PROBLEM:
All of the lines below should be printed again exactly as they are.

——————————

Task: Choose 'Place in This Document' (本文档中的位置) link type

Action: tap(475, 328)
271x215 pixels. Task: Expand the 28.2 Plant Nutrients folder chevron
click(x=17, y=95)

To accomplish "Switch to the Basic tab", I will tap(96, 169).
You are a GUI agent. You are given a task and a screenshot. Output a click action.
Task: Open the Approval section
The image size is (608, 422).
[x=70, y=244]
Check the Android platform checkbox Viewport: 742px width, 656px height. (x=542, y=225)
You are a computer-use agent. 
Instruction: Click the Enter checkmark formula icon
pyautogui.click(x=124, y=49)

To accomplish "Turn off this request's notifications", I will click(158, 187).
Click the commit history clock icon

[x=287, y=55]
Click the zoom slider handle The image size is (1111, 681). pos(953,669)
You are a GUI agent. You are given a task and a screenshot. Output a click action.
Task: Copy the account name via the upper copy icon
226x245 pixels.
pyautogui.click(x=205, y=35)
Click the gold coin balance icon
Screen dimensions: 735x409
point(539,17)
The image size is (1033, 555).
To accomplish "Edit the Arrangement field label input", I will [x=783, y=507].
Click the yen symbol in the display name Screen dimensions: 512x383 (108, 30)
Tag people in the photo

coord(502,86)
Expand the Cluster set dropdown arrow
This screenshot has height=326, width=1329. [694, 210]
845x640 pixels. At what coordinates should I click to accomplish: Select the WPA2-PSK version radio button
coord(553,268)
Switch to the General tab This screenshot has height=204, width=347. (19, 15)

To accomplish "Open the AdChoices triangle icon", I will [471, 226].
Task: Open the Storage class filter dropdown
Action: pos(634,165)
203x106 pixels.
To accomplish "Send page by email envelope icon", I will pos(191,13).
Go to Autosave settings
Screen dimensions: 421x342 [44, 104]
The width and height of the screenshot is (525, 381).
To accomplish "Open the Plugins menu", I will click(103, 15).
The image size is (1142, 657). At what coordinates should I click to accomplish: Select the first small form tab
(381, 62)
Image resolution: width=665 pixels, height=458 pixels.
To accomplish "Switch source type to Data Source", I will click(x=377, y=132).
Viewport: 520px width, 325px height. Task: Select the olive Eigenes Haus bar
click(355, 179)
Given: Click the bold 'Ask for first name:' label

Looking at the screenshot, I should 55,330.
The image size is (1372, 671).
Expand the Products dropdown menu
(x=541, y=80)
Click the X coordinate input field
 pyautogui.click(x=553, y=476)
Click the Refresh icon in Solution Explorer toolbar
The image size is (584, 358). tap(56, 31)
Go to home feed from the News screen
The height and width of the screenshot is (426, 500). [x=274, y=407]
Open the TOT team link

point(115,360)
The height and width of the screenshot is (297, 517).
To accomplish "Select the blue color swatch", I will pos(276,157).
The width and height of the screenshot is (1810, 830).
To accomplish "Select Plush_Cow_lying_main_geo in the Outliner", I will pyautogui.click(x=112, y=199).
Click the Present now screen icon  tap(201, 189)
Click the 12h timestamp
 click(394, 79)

——————————

EXERCISE SOLUTION:
Task: Choose 'Place in This Document' (本文档中的位置) link type

Action: tap(475, 328)
271x215 pixels. Task: Expand the 28.2 Plant Nutrients folder chevron
click(x=17, y=95)

To accomplish "Switch to the Basic tab", I will tap(96, 169).
You are a GUI agent. You are given a task and a screenshot. Output a click action.
Task: Open the Approval section
The image size is (608, 422).
[x=70, y=244]
Check the Android platform checkbox Viewport: 742px width, 656px height. (x=542, y=225)
You are a computer-use agent. 
Instruction: Click the Enter checkmark formula icon
pyautogui.click(x=124, y=49)

To accomplish "Turn off this request's notifications", I will click(158, 187).
Click the commit history clock icon

[x=287, y=55]
Click the zoom slider handle The image size is (1111, 681). pos(953,669)
You are a GUI agent. You are given a task and a screenshot. Output a click action.
Task: Copy the account name via the upper copy icon
226x245 pixels.
pyautogui.click(x=205, y=35)
Click the gold coin balance icon
Screen dimensions: 735x409
point(539,17)
The image size is (1033, 555).
To accomplish "Edit the Arrangement field label input", I will [x=783, y=507].
Click the yen symbol in the display name Screen dimensions: 512x383 (108, 30)
Tag people in the photo

coord(502,86)
Expand the Cluster set dropdown arrow
This screenshot has height=326, width=1329. [694, 210]
845x640 pixels. At what coordinates should I click to accomplish: Select the WPA2-PSK version radio button
coord(553,268)
Switch to the General tab This screenshot has height=204, width=347. (19, 15)

To accomplish "Open the AdChoices triangle icon", I will [471, 226].
Task: Open the Storage class filter dropdown
Action: pos(634,165)
203x106 pixels.
To accomplish "Send page by email envelope icon", I will pos(191,13).
Go to Autosave settings
Screen dimensions: 421x342 [44, 104]
The width and height of the screenshot is (525, 381).
To accomplish "Open the Plugins menu", I will click(103, 15).
The image size is (1142, 657). At what coordinates should I click to accomplish: Select the first small form tab
(381, 62)
Image resolution: width=665 pixels, height=458 pixels.
To accomplish "Switch source type to Data Source", I will click(x=377, y=132).
Viewport: 520px width, 325px height. Task: Select the olive Eigenes Haus bar
click(355, 179)
Given: Click the bold 'Ask for first name:' label

Looking at the screenshot, I should 55,330.
The image size is (1372, 671).
Expand the Products dropdown menu
(x=541, y=80)
Click the X coordinate input field
 pyautogui.click(x=553, y=476)
Click the Refresh icon in Solution Explorer toolbar
The image size is (584, 358). tap(56, 31)
Go to home feed from the News screen
The height and width of the screenshot is (426, 500). [x=274, y=407]
Open the TOT team link

point(115,360)
The height and width of the screenshot is (297, 517).
To accomplish "Select the blue color swatch", I will pos(276,157).
The width and height of the screenshot is (1810, 830).
To accomplish "Select Plush_Cow_lying_main_geo in the Outliner", I will pyautogui.click(x=112, y=199).
Click the Present now screen icon  tap(201, 189)
Click the 12h timestamp
 click(394, 79)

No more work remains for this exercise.